Arbor Investment Co. v. City of Hermann
2011 Mo. LEXIS 126
Mo.2011Background
- Arbor filed a class-action alleging Hermann's utility charges exceed costs and transfers to the general fund violate the Hancock Amendment, art. X, sec. 22(a).
- Hermann is the exclusive provider of electricity, natural gas, water/sewer, and refuse in Hermann, with rate increases without voter approval since 1980.
- The 2003 state auditor's report showed transfers of excess utility revenue to the general fund via a 10% gross receipts surcharge and other transfers; a 911 communications fee was added later.
- The transfers were conducted by the utilities themselves and involved city funds; Arbor concedes the funds are city accounts and that transfers were not unlawful per se.
- The trial court granted summary judgment favoring Hermann, holding Keller's five-factor test favored fees over taxes; Arbor appealed, and the Supreme Court granted transfer.
- The Missouri Supreme Court ultimately affirmed the trial court, applying Keller and Beatty, concluding the charges are fees rather than taxes under the Hancock Amendment under the facts presented.
Issues
| Issue | Plaintiff's Argument | Defendant's Argument | Held |
|---|---|---|---|
| Whether Keller’s five factors govern whether a charge is a fee or a tax under Hancock. | Arbor argues the five Keller factors determine whether the charges are taxes. | Hermann argues Keller factors are useful aids but not exclusive; context and Beatty may guide beyond the five factors. | Keller factors are helpful and usually dispositive, but not exclusive; balance here favors fees overall with one factor weighing toward tax. |
| Whether Hermann’s utility charges are true user fees or hidden taxes given monopoly status. | Arbor contends excess charges and transfers show hidden taxes. | Court concludes charges are user fees tied to services provided; excess, if any, does not convert to tax under 22(a). | Charges are user fees for services, not taxes under Hancock. |
| Does exclusive-provider status nullify Keller analysis when determining tax vs fee? | Arbor asserts sole provider status should classify charges as taxes. | Keller and Beatty control; sole-provider status is not dispositive. | Not dispositive; Keller factors remain the guiding framework. |
| Whether Beatty’s lien-related considerations affect the tax/fee determination. | Arbor relies on lien implications suggesting tax-like character. | Beatty adds that liens can push toward tax characterization in certain contexts, but not here. | Beatty factors and lien considerations support treating charges as fees rather than taxes. |
Key Cases Cited
- Keller v.

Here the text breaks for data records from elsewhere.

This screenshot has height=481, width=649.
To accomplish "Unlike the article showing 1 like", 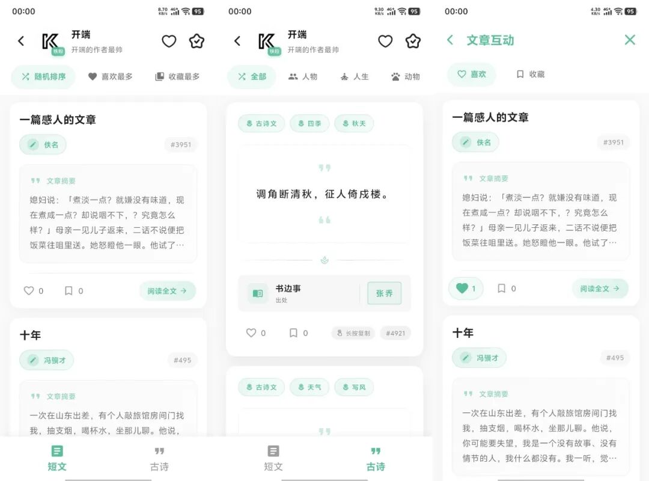I will (466, 289).
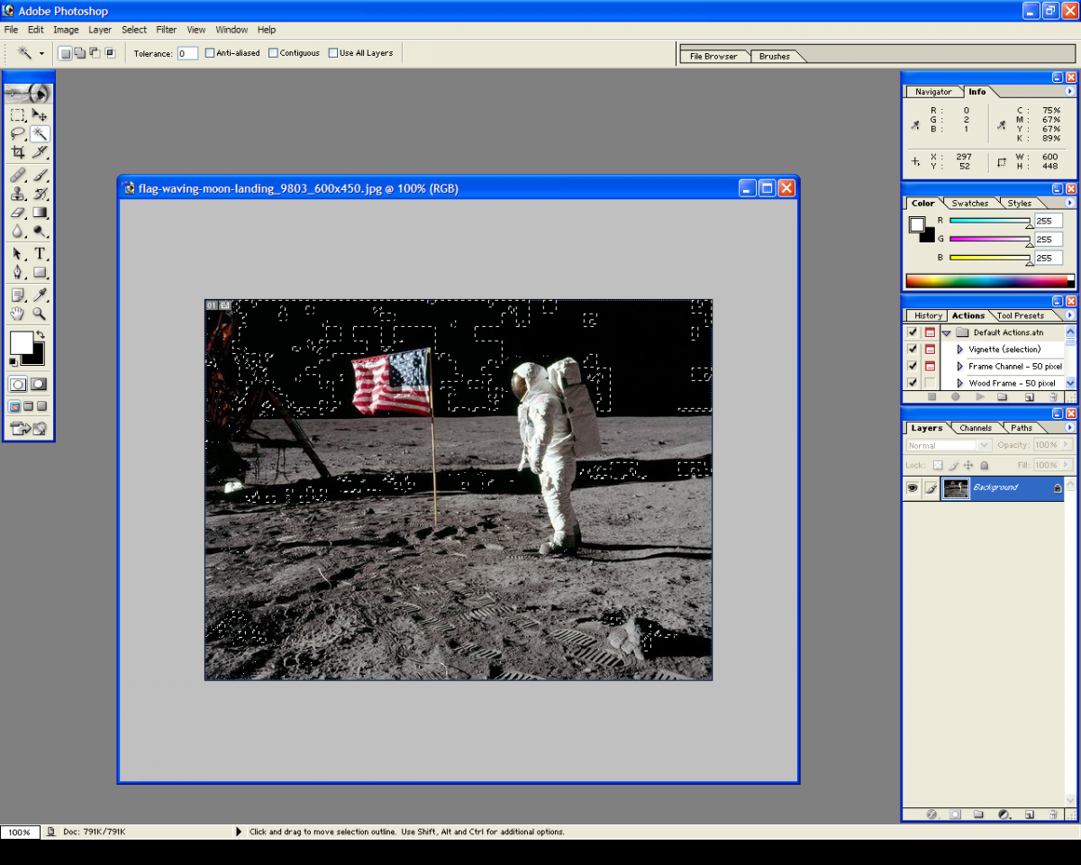Open the tool preset picker dropdown arrow
1081x865 pixels.
click(41, 53)
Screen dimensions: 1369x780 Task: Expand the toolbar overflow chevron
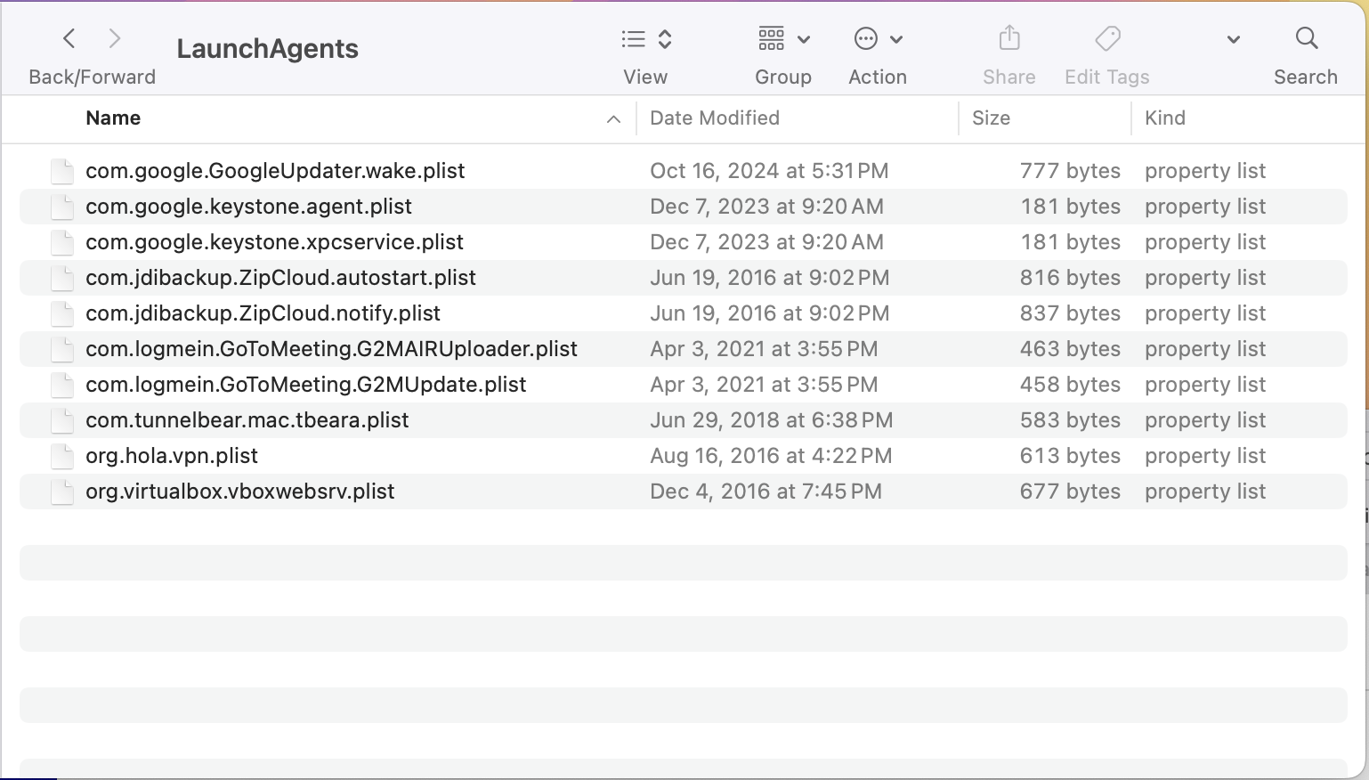click(x=1233, y=39)
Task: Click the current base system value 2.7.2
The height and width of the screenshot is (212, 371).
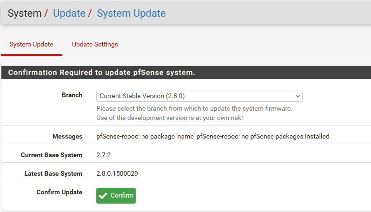Action: [x=103, y=155]
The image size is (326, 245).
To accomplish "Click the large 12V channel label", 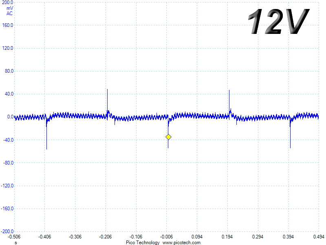I will tap(279, 21).
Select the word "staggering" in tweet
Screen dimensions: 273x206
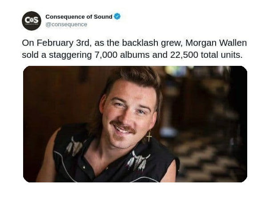pos(70,55)
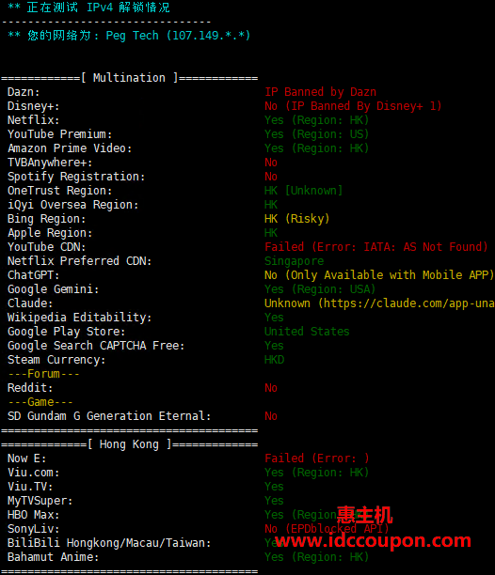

Marion County Ambulance District, 820 S.W.2d 301 (Mo. banc 1991) (five-factor framework for distinguishing fees from taxes; fees for actual services generally not taxed under Hancock)
- Beatty v. Metropolitan St. Louis Sewer District, 867 S.W.2d 217 (Mo. banc 1993) (recognizes Keller factors are aids and may involve additional considerations; ties go to taxpayers when uncertain)
- Pace v. City of Hannibal, 680 S.W.2d 944 (Mo. banc 1984) (upholds city overhead/employee costs and revenue losses as recoverable without converting to tax)
- Missouri Growth Association v. Metropolitan St. Louis Sewer District, 941 S.W.2d 615 (Mo. App. 1997) (post-Keller analysis applying factors; not exhaustive but helpful)
- Roberts v. McNary, 636 S.W.2d 332 (Mo. banc 1982) (initial interpretation of Hancock Amendment before Keller; led to Keller clarifications)
- Feese v. City of Lake Ozark, 893 S.W.2d 810 (Mo. banc 1995) (distinguishes sewer charges when service is not provided to all, affecting tax/fee result)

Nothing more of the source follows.